==== EXCERPTED DATA ====

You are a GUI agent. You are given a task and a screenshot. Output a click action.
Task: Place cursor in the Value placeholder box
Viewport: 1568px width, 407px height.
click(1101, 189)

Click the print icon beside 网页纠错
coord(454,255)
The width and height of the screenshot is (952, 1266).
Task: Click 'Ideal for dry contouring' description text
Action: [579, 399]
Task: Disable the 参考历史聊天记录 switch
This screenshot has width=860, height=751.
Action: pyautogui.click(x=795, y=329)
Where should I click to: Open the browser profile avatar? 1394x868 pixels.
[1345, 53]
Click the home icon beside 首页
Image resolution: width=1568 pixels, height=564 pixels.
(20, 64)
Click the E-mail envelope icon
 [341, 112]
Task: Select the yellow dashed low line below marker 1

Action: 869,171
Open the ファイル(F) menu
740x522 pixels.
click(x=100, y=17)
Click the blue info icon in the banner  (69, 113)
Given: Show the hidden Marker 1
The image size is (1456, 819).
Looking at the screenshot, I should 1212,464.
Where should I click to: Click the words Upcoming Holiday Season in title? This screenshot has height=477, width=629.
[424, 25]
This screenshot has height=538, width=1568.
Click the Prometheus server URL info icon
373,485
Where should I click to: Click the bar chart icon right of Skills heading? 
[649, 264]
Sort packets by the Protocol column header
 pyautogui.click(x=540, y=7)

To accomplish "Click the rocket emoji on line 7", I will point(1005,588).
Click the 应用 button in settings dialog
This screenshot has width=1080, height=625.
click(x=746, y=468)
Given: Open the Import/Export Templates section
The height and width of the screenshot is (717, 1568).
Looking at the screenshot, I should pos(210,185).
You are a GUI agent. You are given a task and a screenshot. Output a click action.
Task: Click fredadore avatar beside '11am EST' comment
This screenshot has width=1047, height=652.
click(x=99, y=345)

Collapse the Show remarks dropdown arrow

====

* GIVEN TASK: Can you write out, unchanged, the part of the records above that opens with their first line and closes with the line containing "Action: pyautogui.click(x=795, y=329)", including both of those lines?

* COMPLETE ANSWER:
You are a GUI agent. You are given a task and a screenshot. Output a click action.
Task: Place cursor in the Value placeholder box
Viewport: 1568px width, 407px height.
click(1101, 189)

Click the print icon beside 网页纠错
coord(454,255)
The width and height of the screenshot is (952, 1266).
Task: Click 'Ideal for dry contouring' description text
Action: [579, 399]
Task: Disable the 参考历史聊天记录 switch
This screenshot has width=860, height=751.
Action: pyautogui.click(x=795, y=329)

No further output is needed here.